A reaction-diffusion mechanism influences cell lineage progression as a basis for formation, regeneration, and stability of intestinal crypts
Published Web Locationhttp://dx.doi.org/10.1186/1752-0509-6-93
Abstract Background Colon crypts, a single sheet of epithelia cells, consist of a periodic pattern of stem cells, transit-amplifying cells, and terminally differentiated cells that constantly renew and turnover. Experimental evidence suggests that Wnt signaling promotes and regulates stem cell division, differentiation, and possible cell migrations while intestinal BMP signaling inhibits stem cell self-renewal and repression in crypt formation.
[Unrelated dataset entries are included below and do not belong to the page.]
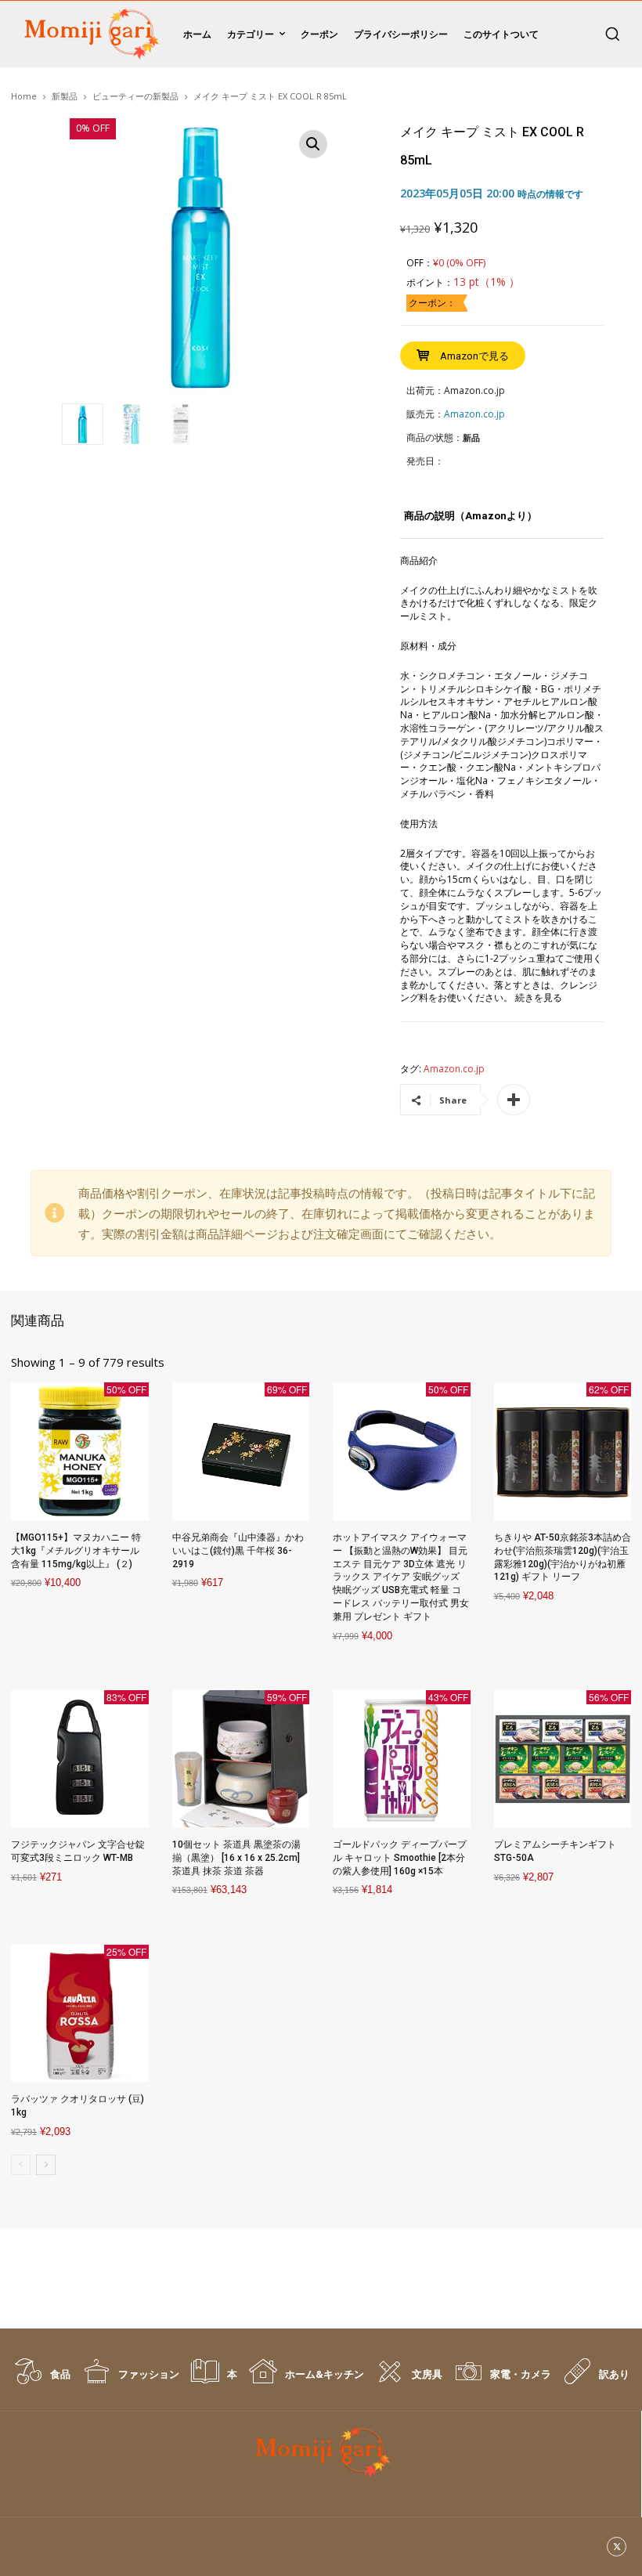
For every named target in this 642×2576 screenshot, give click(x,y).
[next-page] (46, 2165)
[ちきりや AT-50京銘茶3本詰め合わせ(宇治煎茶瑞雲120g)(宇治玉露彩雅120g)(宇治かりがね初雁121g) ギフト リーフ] (563, 1451)
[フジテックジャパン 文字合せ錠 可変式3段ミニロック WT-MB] (80, 1759)
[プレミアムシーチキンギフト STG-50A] (563, 1759)
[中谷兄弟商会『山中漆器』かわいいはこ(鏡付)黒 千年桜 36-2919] (241, 1451)
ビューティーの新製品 (135, 96)
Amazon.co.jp (454, 1069)
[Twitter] (616, 2546)
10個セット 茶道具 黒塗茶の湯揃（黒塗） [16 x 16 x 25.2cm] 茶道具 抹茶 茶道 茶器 (236, 1858)
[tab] (470, 522)
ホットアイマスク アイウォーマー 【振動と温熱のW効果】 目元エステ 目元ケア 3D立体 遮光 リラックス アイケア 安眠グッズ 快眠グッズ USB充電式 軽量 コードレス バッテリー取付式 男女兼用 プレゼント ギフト (401, 1577)
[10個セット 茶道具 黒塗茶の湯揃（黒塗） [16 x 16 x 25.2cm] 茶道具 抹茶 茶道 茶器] (241, 1759)
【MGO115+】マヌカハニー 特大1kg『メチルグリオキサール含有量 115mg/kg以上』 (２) (76, 1551)
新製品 (65, 96)
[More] (513, 1099)
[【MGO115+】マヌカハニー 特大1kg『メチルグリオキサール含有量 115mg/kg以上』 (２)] (80, 1451)
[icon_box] (41, 2379)
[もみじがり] (89, 34)
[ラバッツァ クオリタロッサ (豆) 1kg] (80, 2014)
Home (24, 96)
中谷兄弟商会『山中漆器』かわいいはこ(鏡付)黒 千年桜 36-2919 (238, 1551)
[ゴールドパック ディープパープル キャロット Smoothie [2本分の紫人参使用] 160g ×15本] (402, 1759)
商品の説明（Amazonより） (470, 516)
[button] (612, 33)
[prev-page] (21, 2165)
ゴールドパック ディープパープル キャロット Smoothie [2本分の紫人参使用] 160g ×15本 (400, 1858)
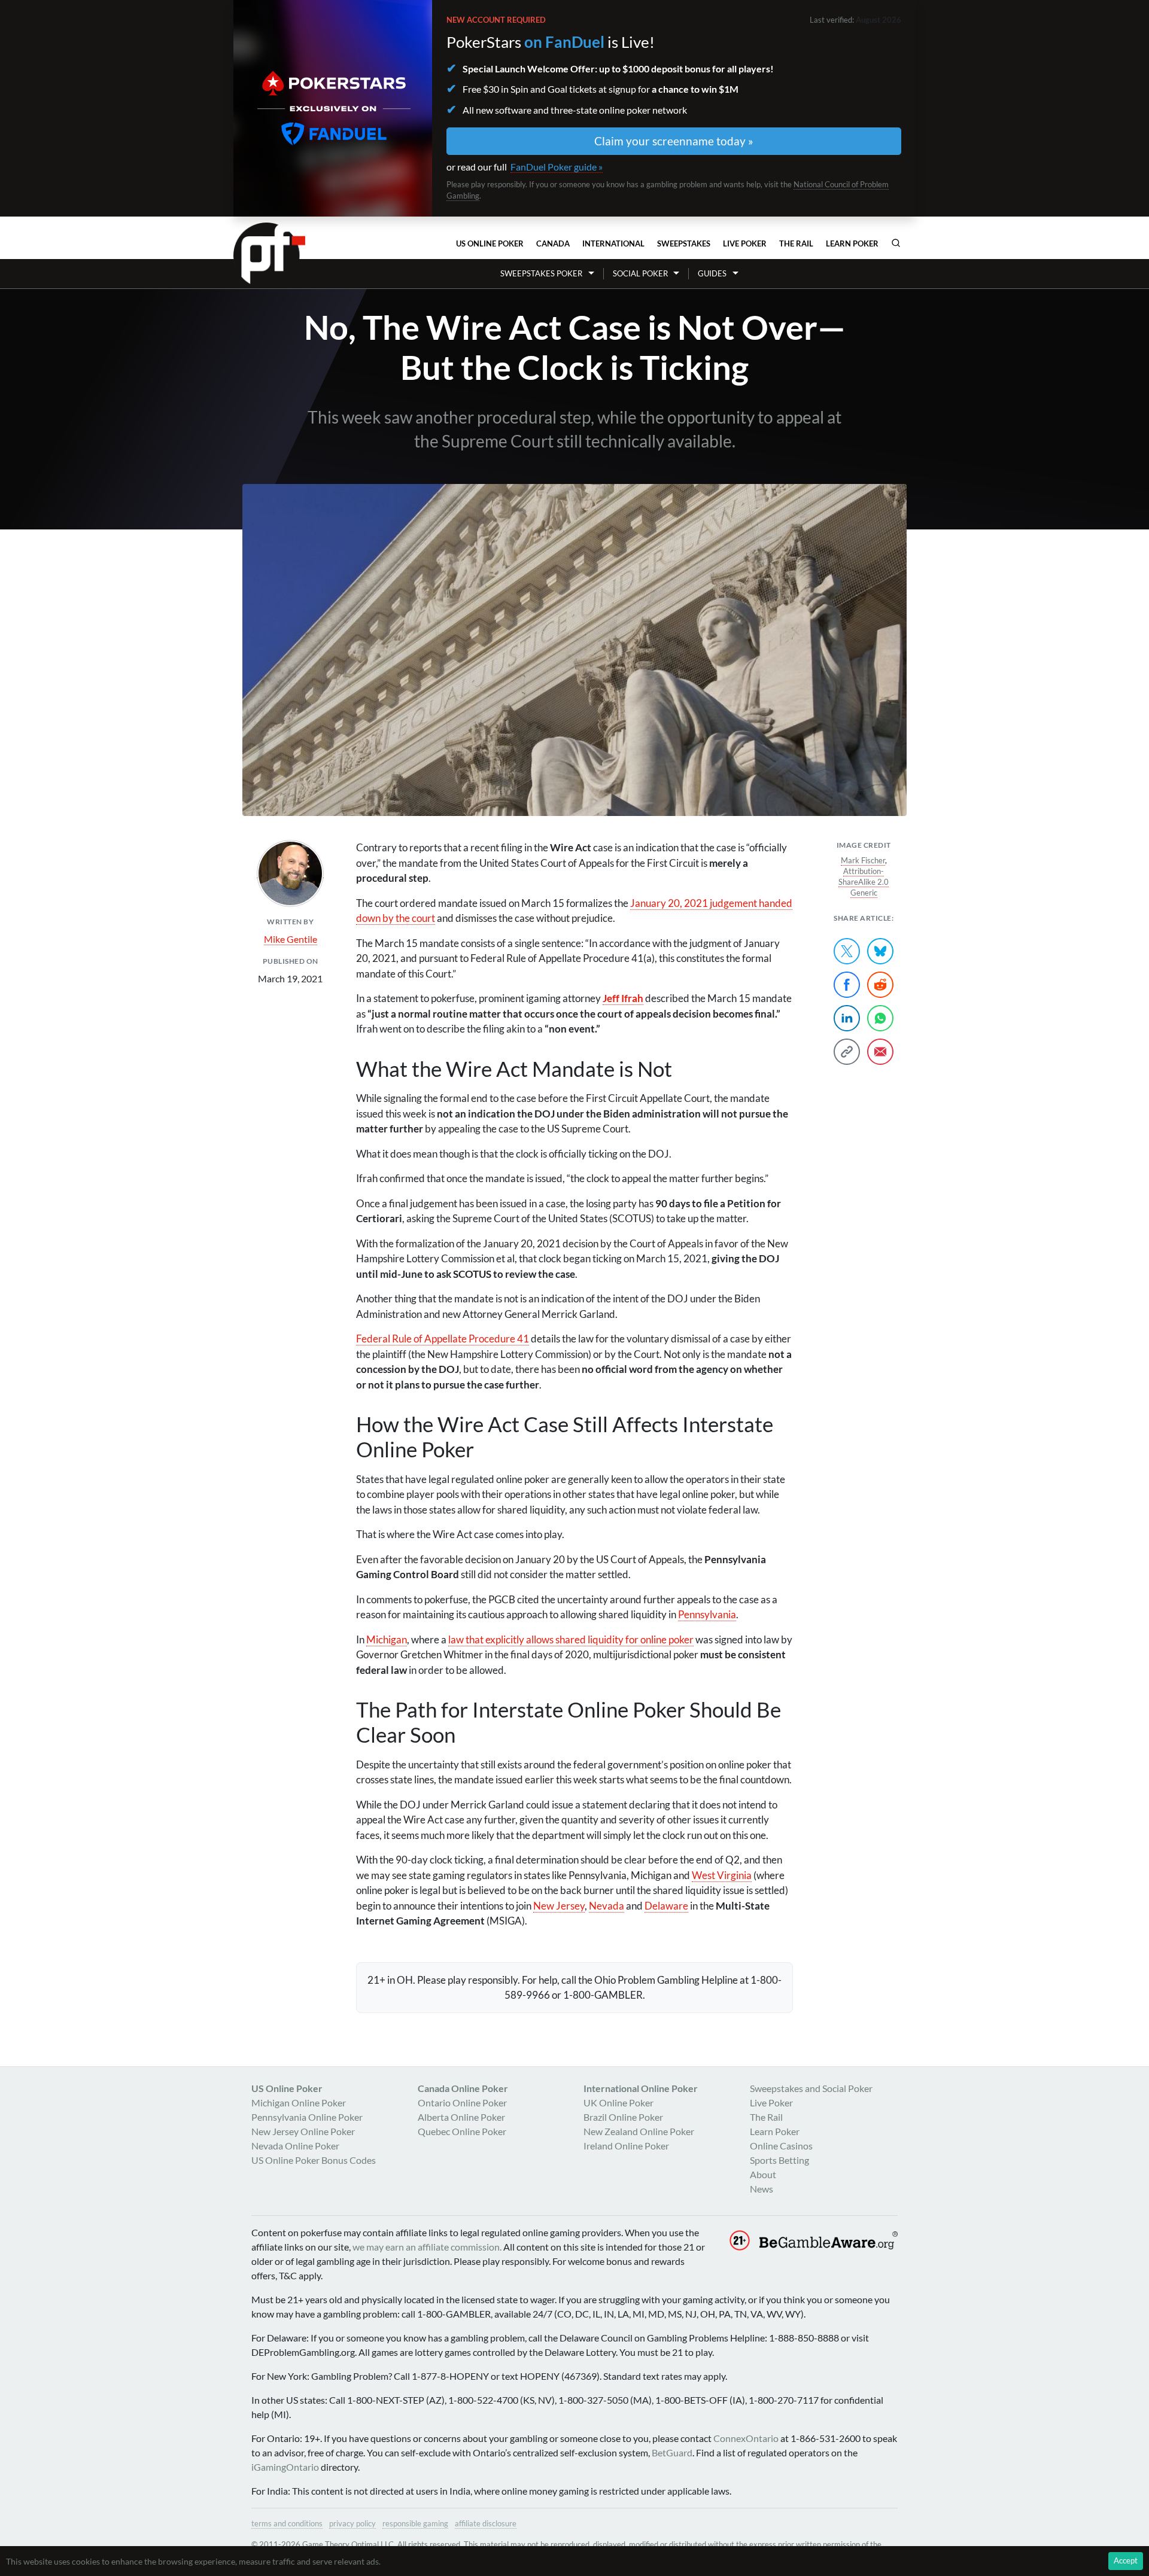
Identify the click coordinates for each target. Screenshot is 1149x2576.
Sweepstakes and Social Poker (811, 2088)
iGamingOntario (285, 2467)
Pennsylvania (707, 1614)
As more molecular details on Wnt and BMP in crypts are being discovered, little is still known about how complex interactions among Wnt, BMP, and different types of cells, and surrounding environments may lead to de novo formation of multiple crypts or how such interactions affect regeneration and stability of crypts. Results We present a mathematical model that contains Wnt and BMP, a cell lineage, and their feedback regulations to study formation, regeneration, and stability of multiple crypts. The computational explorations and linear stability analysis of the model suggest a reaction–diffusion mechanism, which exhibits a short-range activation of Wnt plus a long-range inhibition with modulation of BMP signals in a growing tissue of cell lineage, can account for spontaneous formation of multiple crypts with the spatial and temporal pattern observed in experiments. Through this mechanism, the model can recapitulate some distinctive and important experimental findings such as crypt regeneration and crypt multiplication. BMP is important in maintaining stability of crypts and loss of BMP usually leads to crypt multiplication with a fingering pattern. Conclusions The study provides a mechanism for de novo formation of multiple intestinal crypts and demonstrates a synergetic role of Wnt and BMP in regeneration and stability of intestinal crypts. The proposed model presents a robust framework for studying spatial and temporal dynamics of cell lineages in growing tissues driven by multiple signaling molecules.